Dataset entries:
BEGIN
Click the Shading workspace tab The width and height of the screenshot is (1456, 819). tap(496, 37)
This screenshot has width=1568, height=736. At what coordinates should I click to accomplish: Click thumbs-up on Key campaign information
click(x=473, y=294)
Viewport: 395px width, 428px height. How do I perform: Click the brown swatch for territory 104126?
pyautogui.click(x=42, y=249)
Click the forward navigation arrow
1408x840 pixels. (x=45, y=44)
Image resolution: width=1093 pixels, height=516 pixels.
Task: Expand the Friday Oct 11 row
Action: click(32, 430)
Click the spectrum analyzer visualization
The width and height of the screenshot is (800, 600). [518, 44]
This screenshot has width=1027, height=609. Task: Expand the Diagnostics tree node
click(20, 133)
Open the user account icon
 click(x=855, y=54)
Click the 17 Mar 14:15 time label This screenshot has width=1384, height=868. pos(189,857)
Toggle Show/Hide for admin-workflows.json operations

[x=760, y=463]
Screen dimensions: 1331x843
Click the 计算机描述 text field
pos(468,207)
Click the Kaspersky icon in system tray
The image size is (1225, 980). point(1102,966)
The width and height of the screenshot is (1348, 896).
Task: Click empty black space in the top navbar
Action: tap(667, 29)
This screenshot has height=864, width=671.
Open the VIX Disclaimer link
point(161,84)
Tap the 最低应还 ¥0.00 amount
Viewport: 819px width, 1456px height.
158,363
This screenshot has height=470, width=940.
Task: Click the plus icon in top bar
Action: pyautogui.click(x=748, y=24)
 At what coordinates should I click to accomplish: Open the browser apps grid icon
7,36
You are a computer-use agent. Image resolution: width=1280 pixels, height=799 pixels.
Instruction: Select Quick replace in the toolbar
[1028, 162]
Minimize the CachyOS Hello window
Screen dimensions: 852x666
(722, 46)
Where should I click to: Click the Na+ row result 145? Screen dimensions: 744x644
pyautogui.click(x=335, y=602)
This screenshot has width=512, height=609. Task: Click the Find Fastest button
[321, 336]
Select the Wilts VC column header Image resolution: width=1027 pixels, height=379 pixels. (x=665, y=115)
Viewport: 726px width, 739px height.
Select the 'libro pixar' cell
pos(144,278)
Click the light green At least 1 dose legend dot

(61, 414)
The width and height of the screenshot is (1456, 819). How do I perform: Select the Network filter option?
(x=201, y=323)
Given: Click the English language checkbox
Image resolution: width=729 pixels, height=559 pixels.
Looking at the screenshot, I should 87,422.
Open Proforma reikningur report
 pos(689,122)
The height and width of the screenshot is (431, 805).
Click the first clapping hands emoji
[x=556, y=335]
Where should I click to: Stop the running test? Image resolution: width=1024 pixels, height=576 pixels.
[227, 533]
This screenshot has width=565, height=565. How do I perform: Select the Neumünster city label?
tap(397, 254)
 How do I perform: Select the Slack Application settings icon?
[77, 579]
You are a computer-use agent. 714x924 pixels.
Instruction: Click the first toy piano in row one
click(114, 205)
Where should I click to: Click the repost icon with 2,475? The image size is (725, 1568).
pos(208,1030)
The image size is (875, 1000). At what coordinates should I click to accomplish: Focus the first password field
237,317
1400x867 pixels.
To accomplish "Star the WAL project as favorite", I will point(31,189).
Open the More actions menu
END
Task details:
Check every line of the data above for the string "agent", and copy those that have it.

Worked solution:
You are a computer-use agent. Image resolution: width=1280 pixels, height=799 pixels.
You are a computer-use agent. 714x924 pixels.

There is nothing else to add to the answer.